It's true that the rich get richer, although the rich have often learned to portray the burden on the little guy as inevitable and desirable progress. For evidence, look no further than Microsoft Office. It's written for the Fortune 500, not for microbusinesses.
Office has long been criticized as a bloated monstrosity, full of obscure features that only big corporations with time on their hands ever figure out how to use. Office products have their own programming language you can use to automate routine tasks, but almost nobody in the mass of little companies ever takes the time to figure it out. Microsoft Word has reasonably powerful layout features, including the ability to precisely control the space between paragraphs. Instead, most people just hit the enter key to insert empty paragraphs and hope for the best.

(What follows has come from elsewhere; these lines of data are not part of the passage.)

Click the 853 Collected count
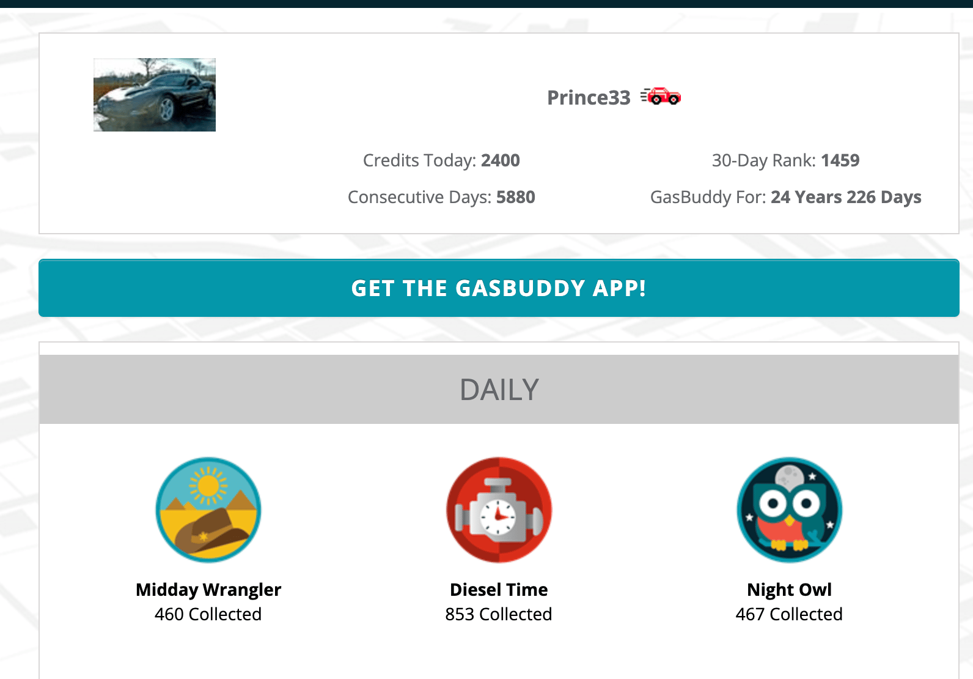point(499,614)
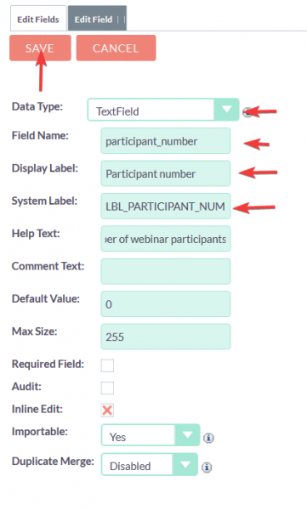Screen dimensions: 307x510
Task: Switch to the Edit Fields tab
Action: click(x=38, y=19)
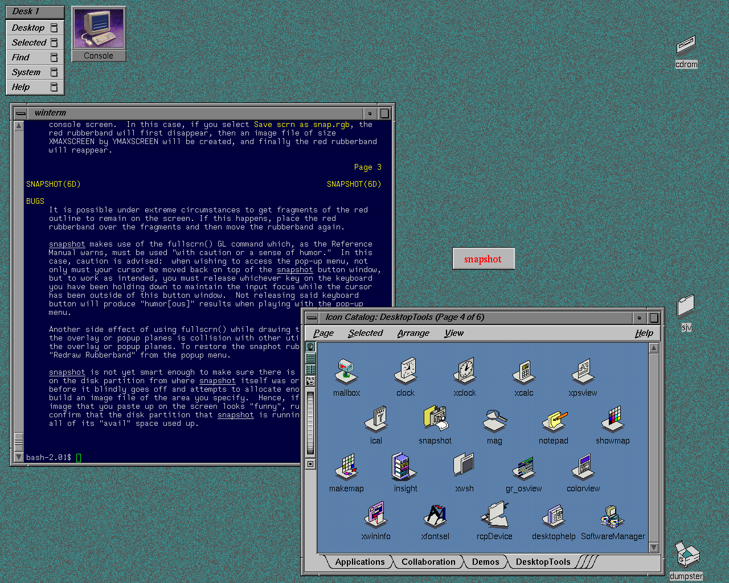The width and height of the screenshot is (729, 583).
Task: Switch to the Applications tab
Action: coord(360,562)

Large companies can afford specialists to create lovely templates for the rest of the employees. Small businesses barely have time to write letters at all, much less fabricate helpful templates. Have you tried setting up an e-mail account in Outlook? The wizard is supposed to make the process painless, but you still have to know what your POP and SMTP server names are. Big companies have IT staffs to do this drudgery, but most of us don't. We have to either do it ourselves or hire some other microbusiness (that doesn't charge too much) to do it for us.
The real problem with feature bloat is that it doesn't just passively offer functionality that you can ignore if you don't use it. It actively gets in the way. It keeps appending buttons, links, pages, wizards, dialog boxes, menu items, fields and labels to spaces already crowded, making the interface ever harder to use. Even old familiar features can sprout new complexities as version numbers index upward. User mistakes are common, and get more so as the workspace gets more crammed with controls.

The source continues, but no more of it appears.